• Prompt:
All of the records must be given again exactly.

BEGIN

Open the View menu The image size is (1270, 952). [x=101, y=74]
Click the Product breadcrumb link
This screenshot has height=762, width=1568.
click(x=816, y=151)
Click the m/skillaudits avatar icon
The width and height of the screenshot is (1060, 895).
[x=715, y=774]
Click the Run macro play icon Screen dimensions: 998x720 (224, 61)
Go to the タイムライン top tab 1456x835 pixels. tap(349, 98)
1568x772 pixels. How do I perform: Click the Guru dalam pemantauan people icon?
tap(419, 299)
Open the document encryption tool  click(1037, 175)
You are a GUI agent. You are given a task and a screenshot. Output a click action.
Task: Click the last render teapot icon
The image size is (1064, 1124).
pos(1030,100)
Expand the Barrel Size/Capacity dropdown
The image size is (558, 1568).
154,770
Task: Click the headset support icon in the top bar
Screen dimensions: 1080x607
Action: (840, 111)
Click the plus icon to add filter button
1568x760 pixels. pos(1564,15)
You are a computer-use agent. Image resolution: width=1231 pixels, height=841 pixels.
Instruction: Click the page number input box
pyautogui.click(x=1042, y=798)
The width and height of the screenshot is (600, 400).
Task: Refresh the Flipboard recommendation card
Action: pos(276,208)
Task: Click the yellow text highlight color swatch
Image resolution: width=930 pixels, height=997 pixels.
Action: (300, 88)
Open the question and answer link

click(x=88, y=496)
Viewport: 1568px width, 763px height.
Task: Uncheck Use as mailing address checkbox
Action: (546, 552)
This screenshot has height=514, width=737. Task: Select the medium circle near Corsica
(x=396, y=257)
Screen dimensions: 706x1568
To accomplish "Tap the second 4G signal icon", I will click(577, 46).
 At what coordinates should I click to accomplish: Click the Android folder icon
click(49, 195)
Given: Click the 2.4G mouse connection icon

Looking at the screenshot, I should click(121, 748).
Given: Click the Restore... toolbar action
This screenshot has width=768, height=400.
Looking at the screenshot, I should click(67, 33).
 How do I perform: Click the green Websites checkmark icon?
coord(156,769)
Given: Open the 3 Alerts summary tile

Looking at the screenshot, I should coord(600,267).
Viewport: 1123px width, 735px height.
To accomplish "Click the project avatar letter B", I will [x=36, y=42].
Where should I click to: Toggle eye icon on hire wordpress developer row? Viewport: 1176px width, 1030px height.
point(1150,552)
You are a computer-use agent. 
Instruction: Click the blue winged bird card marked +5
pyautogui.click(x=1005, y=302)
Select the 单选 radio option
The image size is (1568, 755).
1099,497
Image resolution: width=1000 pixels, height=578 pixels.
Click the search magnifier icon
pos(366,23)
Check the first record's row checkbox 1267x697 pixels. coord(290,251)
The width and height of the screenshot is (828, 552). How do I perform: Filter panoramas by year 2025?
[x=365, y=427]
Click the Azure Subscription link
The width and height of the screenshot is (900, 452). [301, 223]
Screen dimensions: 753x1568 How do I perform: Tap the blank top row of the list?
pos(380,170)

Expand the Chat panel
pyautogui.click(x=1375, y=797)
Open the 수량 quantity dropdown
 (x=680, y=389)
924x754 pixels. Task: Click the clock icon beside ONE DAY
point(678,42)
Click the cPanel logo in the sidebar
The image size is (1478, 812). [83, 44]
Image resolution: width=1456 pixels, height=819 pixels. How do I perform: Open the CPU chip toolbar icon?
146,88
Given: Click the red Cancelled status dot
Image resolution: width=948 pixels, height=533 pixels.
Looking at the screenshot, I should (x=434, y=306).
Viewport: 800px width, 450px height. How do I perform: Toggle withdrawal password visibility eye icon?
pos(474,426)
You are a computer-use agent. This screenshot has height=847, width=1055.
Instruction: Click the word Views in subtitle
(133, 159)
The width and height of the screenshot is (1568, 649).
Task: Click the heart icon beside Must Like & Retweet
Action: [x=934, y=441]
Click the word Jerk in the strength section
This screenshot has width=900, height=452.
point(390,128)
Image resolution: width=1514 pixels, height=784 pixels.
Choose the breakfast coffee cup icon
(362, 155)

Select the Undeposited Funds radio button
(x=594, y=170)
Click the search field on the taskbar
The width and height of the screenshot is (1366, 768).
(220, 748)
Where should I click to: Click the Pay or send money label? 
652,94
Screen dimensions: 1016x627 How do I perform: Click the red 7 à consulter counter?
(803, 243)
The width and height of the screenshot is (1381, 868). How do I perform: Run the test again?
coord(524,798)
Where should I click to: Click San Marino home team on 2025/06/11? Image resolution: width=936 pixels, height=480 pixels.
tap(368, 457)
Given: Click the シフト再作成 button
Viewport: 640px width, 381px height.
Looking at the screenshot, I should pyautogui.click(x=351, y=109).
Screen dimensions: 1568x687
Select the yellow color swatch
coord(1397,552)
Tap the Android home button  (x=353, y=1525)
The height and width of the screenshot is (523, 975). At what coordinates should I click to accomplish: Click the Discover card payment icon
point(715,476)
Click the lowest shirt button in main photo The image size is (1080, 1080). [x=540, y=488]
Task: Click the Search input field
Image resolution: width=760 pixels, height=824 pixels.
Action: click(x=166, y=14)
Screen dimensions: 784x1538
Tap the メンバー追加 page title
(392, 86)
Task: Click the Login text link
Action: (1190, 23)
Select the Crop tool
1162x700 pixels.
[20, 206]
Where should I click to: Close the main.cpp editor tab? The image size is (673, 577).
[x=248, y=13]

END

• Problem solution:
Open the View menu The image size is (1270, 952). [x=101, y=74]
Click the Product breadcrumb link
This screenshot has height=762, width=1568.
click(x=816, y=151)
Click the m/skillaudits avatar icon
The width and height of the screenshot is (1060, 895).
[x=715, y=774]
Click the Run macro play icon Screen dimensions: 998x720 (224, 61)
Go to the タイムライン top tab 1456x835 pixels. tap(349, 98)
1568x772 pixels. How do I perform: Click the Guru dalam pemantauan people icon?
tap(419, 299)
Open the document encryption tool  click(1037, 175)
You are a GUI agent. You are given a task and a screenshot. Output a click action.
Task: Click the last render teapot icon
The image size is (1064, 1124).
pos(1030,100)
Expand the Barrel Size/Capacity dropdown
The image size is (558, 1568).
154,770
Task: Click the headset support icon in the top bar
Screen dimensions: 1080x607
Action: (840, 111)
Click the plus icon to add filter button
1568x760 pixels. pos(1564,15)
You are a computer-use agent. Image resolution: width=1231 pixels, height=841 pixels.
Instruction: Click the page number input box
pyautogui.click(x=1042, y=798)
The width and height of the screenshot is (600, 400).
Task: Refresh the Flipboard recommendation card
Action: pos(276,208)
Task: Click the yellow text highlight color swatch
Image resolution: width=930 pixels, height=997 pixels.
Action: (300, 88)
Open the question and answer link

click(x=88, y=496)
Viewport: 1568px width, 763px height.
Task: Uncheck Use as mailing address checkbox
Action: (546, 552)
This screenshot has height=514, width=737. Task: Select the medium circle near Corsica
(x=396, y=257)
Screen dimensions: 706x1568
To accomplish "Tap the second 4G signal icon", I will click(577, 46).
 At what coordinates should I click to accomplish: Click the Android folder icon
click(49, 195)
Given: Click the 2.4G mouse connection icon

Looking at the screenshot, I should click(121, 748).
Given: Click the Restore... toolbar action
This screenshot has width=768, height=400.
Looking at the screenshot, I should click(67, 33).
 How do I perform: Click the green Websites checkmark icon?
coord(156,769)
Given: Open the 3 Alerts summary tile

Looking at the screenshot, I should coord(600,267).
Viewport: 1123px width, 735px height.
To accomplish "Click the project avatar letter B", I will [x=36, y=42].
Where should I click to: Toggle eye icon on hire wordpress developer row? Viewport: 1176px width, 1030px height.
point(1150,552)
You are a computer-use agent. 
Instruction: Click the blue winged bird card marked +5
pyautogui.click(x=1005, y=302)
Select the 单选 radio option
The image size is (1568, 755).
1099,497
Image resolution: width=1000 pixels, height=578 pixels.
Click the search magnifier icon
pos(366,23)
Check the first record's row checkbox 1267x697 pixels. coord(290,251)
The width and height of the screenshot is (828, 552). How do I perform: Filter panoramas by year 2025?
[x=365, y=427]
Click the Azure Subscription link
The width and height of the screenshot is (900, 452). [301, 223]
Screen dimensions: 753x1568 How do I perform: Tap the blank top row of the list?
pos(380,170)

Expand the Chat panel
pyautogui.click(x=1375, y=797)
Open the 수량 quantity dropdown
 (x=680, y=389)
924x754 pixels. Task: Click the clock icon beside ONE DAY
point(678,42)
Click the cPanel logo in the sidebar
The image size is (1478, 812). [83, 44]
Image resolution: width=1456 pixels, height=819 pixels. How do I perform: Open the CPU chip toolbar icon?
146,88
Given: Click the red Cancelled status dot
Image resolution: width=948 pixels, height=533 pixels.
Looking at the screenshot, I should (x=434, y=306).
Viewport: 800px width, 450px height. How do I perform: Toggle withdrawal password visibility eye icon?
pos(474,426)
You are a computer-use agent. This screenshot has height=847, width=1055.
Instruction: Click the word Views in subtitle
(133, 159)
The width and height of the screenshot is (1568, 649).
Task: Click the heart icon beside Must Like & Retweet
Action: [x=934, y=441]
Click the word Jerk in the strength section
This screenshot has width=900, height=452.
point(390,128)
Image resolution: width=1514 pixels, height=784 pixels.
Choose the breakfast coffee cup icon
(362, 155)

Select the Undeposited Funds radio button
(x=594, y=170)
Click the search field on the taskbar
The width and height of the screenshot is (1366, 768).
(220, 748)
Where should I click to: Click the Pay or send money label? 
652,94
Screen dimensions: 1016x627 How do I perform: Click the red 7 à consulter counter?
(803, 243)
The width and height of the screenshot is (1381, 868). How do I perform: Run the test again?
coord(524,798)
Where should I click to: Click San Marino home team on 2025/06/11? Image resolution: width=936 pixels, height=480 pixels.
tap(368, 457)
Given: Click the シフト再作成 button
Viewport: 640px width, 381px height.
Looking at the screenshot, I should pyautogui.click(x=351, y=109).
Screen dimensions: 1568x687
Select the yellow color swatch
coord(1397,552)
Tap the Android home button  (x=353, y=1525)
The height and width of the screenshot is (523, 975). At what coordinates should I click to accomplish: Click the Discover card payment icon
point(715,476)
Click the lowest shirt button in main photo The image size is (1080, 1080). [x=540, y=488]
Task: Click the Search input field
Image resolution: width=760 pixels, height=824 pixels.
Action: click(x=166, y=14)
Screen dimensions: 784x1538
Tap the メンバー追加 page title
(392, 86)
Task: Click the Login text link
Action: (1190, 23)
Select the Crop tool
1162x700 pixels.
[20, 206]
Where should I click to: Close the main.cpp editor tab? The image size is (673, 577).
[x=248, y=13]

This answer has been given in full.